Entrevista

"Biodiesel começa a ser adicionado ao diesel comum no dia 1º. de janeiro"

Miguel Dabdoub

Coordenador do projeto Biodiesel do Laboratório de Desenvolvimento de Tecnologias Limpas (Ladetel) da USP


Autogiro – Quando o biodiesel começa a ser usado?

Miguel Dabdoub – A partir de 1º. de janeiro de 2005, em um percentual de até 2%, adicionado ao diesel comum.

AG – Onde será a produção do combustível?

Dabdoub – Haverá uma pulverização da produção. São Paulo, por exemplo, não tem tradição de produção agrícola de grãos, mas de cana-de-açúcar. Por outro lado, o Estado tem uma estrutura muito grande de esmagamento. Não podemos discriminar nenhuma região. Em Varginha (MG), iniciaram a produção com mamona. Agora já estão indo para o girassol.

AG – Por que será acrescentado álcool à mistura?

Dabdoub – O Rudolf Diesel [cientista que, no final do século 19, em Munique, na Alemanha, concebeu o motor a óleo diesel] morreu sem saber o que poderia ser usado no motor. Na época, o combustível era o óleo de amendoim. Só na década de 20, houve a mistura óleo e álcool. Ao contrário do que muita gente pensa, o álcool no combustível não foi uma invenção brasileira. Na década de 40, começaram a esterificar o óleo. Aí é que entrou o álcool,

usado na época para transformar o combustível em algo bem similar ao que depois se conheceu por diesel. O álcool deixa o óleo vegetal mais próximo do diesel, dos pontos de vista físico e químico.

AG – O sr. já explicou que biodiesel pode ser produzido a partir da soja, da mamona, do dendê, o babaçu, do pequi, enfim, de várias oleaginosas. Mas qual é a mais produtiva?

Dabdoub – Ah, de longe é o dendê.

AG
– No exterior já existe biodiesel “puro”?

Dabdoub – Sim. Na Alemanha já existem dois milhões de veículos com biodiesel. Lá existem bombas só de biodiesel.

AG – Mas, afinal, o que muda na vida dos que utilizam óleo diesel em seus veículos?

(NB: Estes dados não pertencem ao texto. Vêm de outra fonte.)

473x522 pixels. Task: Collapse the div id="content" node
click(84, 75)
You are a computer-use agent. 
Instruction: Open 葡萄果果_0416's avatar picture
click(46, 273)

Dabdoub – A princípio, não muda nada. No final da cadeia produtiva, vai favorecer a produção de álcool. Ninguém vai saber, não haverá uma bomba específica para biodiesel. Há, sim, uma tendência de que o preço caia na medida em que o percentual de biodiesel for aumentando. De acordo com os testes, até 30% de biodiesel não há problemas. Biodiesel puro ataca as borrachas do sistema, no caso de uso prolongado. Penso que a redução de preço possa ocorrer em um prazo mínimo de três anos, para ganhar volume, concorrência.

AG – O sr. acha que o biodiesel vai vingar?

Dabdoub – Acho que vai vingar no Brasil, sim. Vai caminhar e depois parar um pouco para rever alguns pontos. O governo terá de analisar sua política de incentivos. A princípio, a idéia é incentivar praticamente só o Nordeste. Tenho dito ao governo que pobre é pobre em qualquer lugar, seja no sertão, seja no vale do Jequitinhonha.